Depois que precisei pedir aos outros ajuda entendi que seria tudo diferente com a boa vontade, pois a má vontade é pior do que falta de jeito, supera a incompetência, a inabilidade. Quando tenho qualquer mínima precisão dos outros avalio rostos, gestos e tento sentir a alma como minha mãe conseguia. Tenho uma espécie de detector de má vontade também, sinto no ar.
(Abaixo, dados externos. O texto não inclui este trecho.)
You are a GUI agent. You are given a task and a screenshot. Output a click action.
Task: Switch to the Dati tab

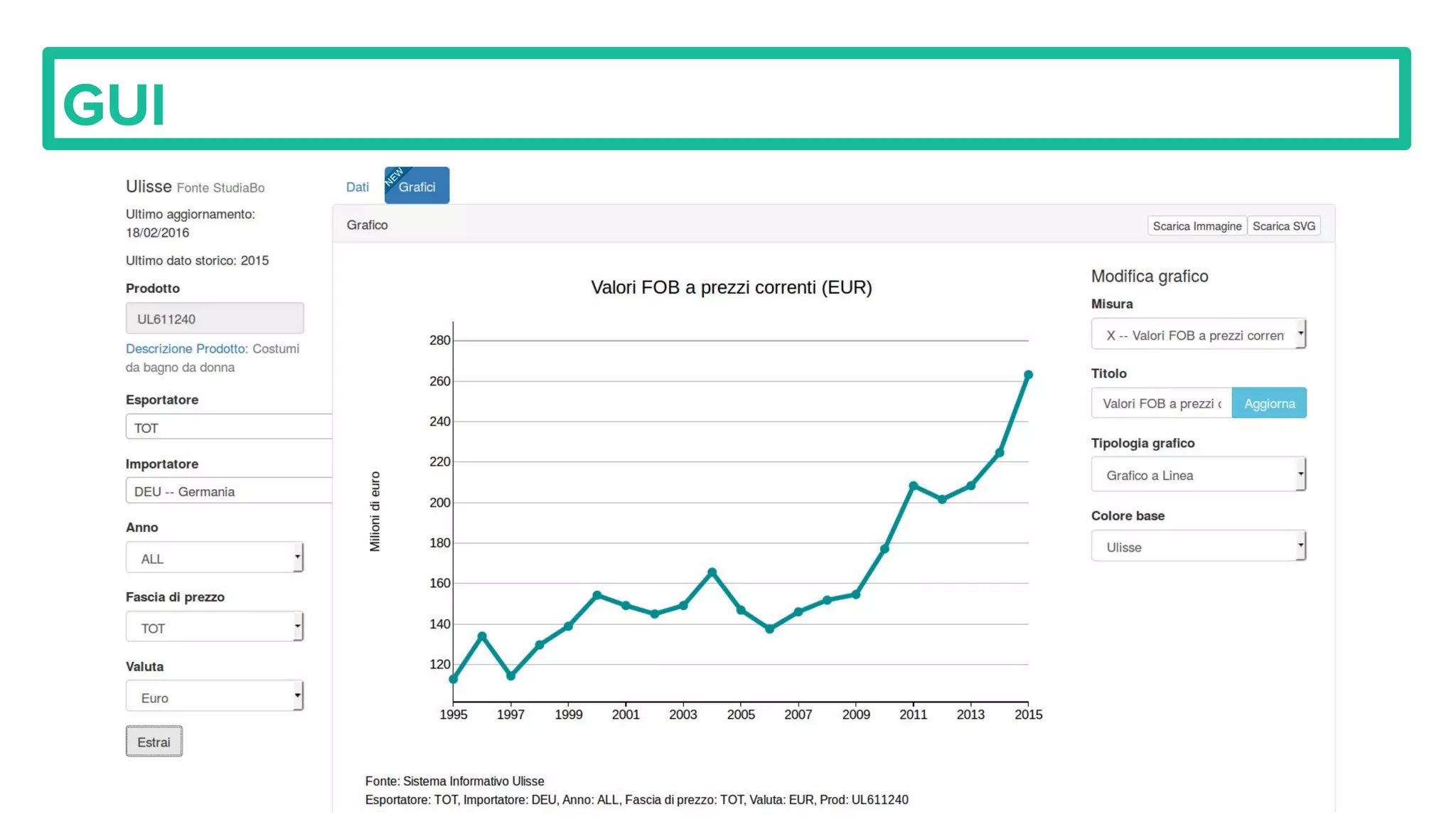tap(357, 187)
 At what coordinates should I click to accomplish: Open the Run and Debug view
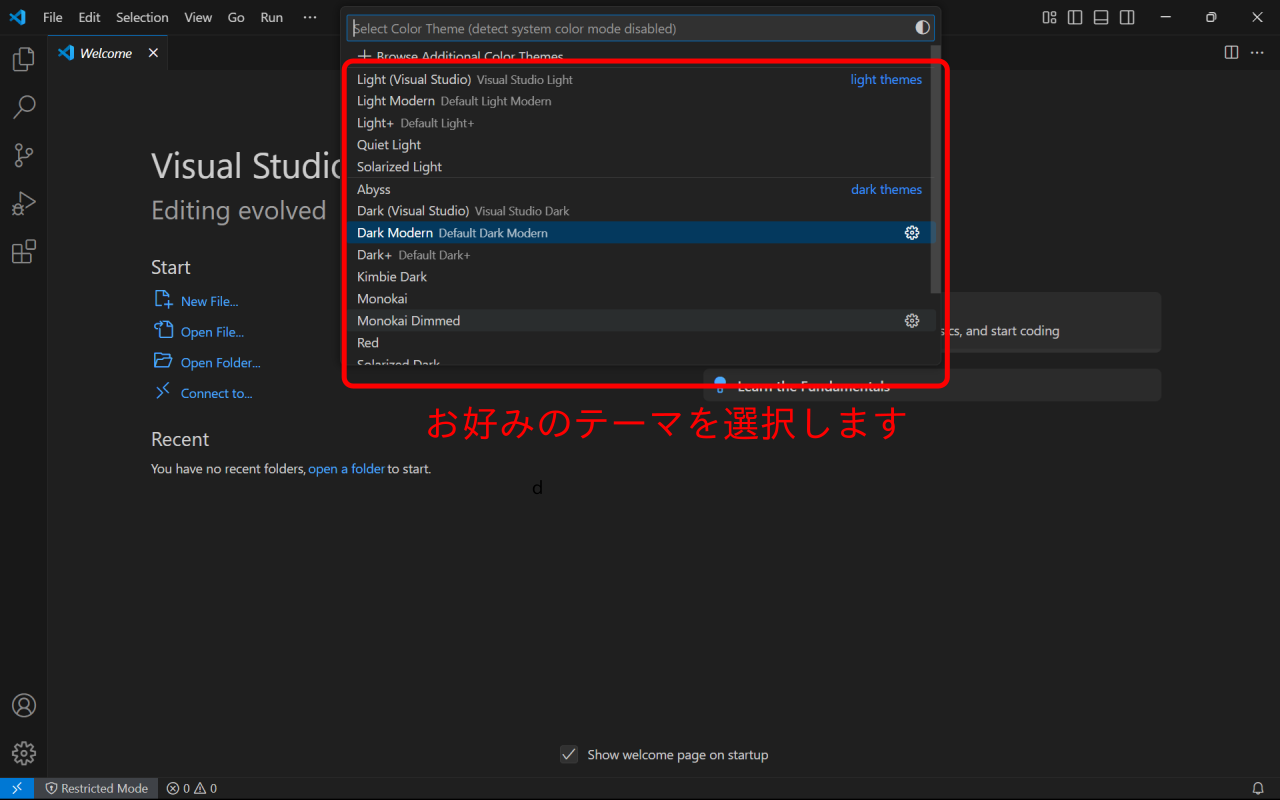(23, 203)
Também exijo de mim boa vontade em tudo. Acho que é por isso que recuso trabalhos enfadonhos, não faço visitas por obrigação ou qualquer outro favor sem querer. Em algumas situações que sei que preciso, mas não quero, trabalho meu psicológico. Foi o caso da atividade física que agora faço com gosto e de algumas tarefas de trabalho. Preparo o espírito para fazer o necessário com uma energia diferente da inicial. Quando traio minha vontade me sinto mal porque nada substitui algo feito com a alma entregue. Basta uma pontinha à toa de má vontade e tudo sai do eixo.

Eu comecei a entender que boa vontade nada mais é do que energia positiva, dessas que contagiam e transformam até mãos desastradas em habilidosas. O contrário, a má vontade, energia ruim, faz quem é mestre em algo desandar o que faz todo dia bem só porque levantou sem vontade de fazer o que sabe de melhor.

Boa vontade é alegria em servir, é colocar felicidade no que o outro e eu mesma preciso. É um jeito gostoso de fazer bem e de espalhar boas energias ao deixar o coração aberto nos mínimos gestos.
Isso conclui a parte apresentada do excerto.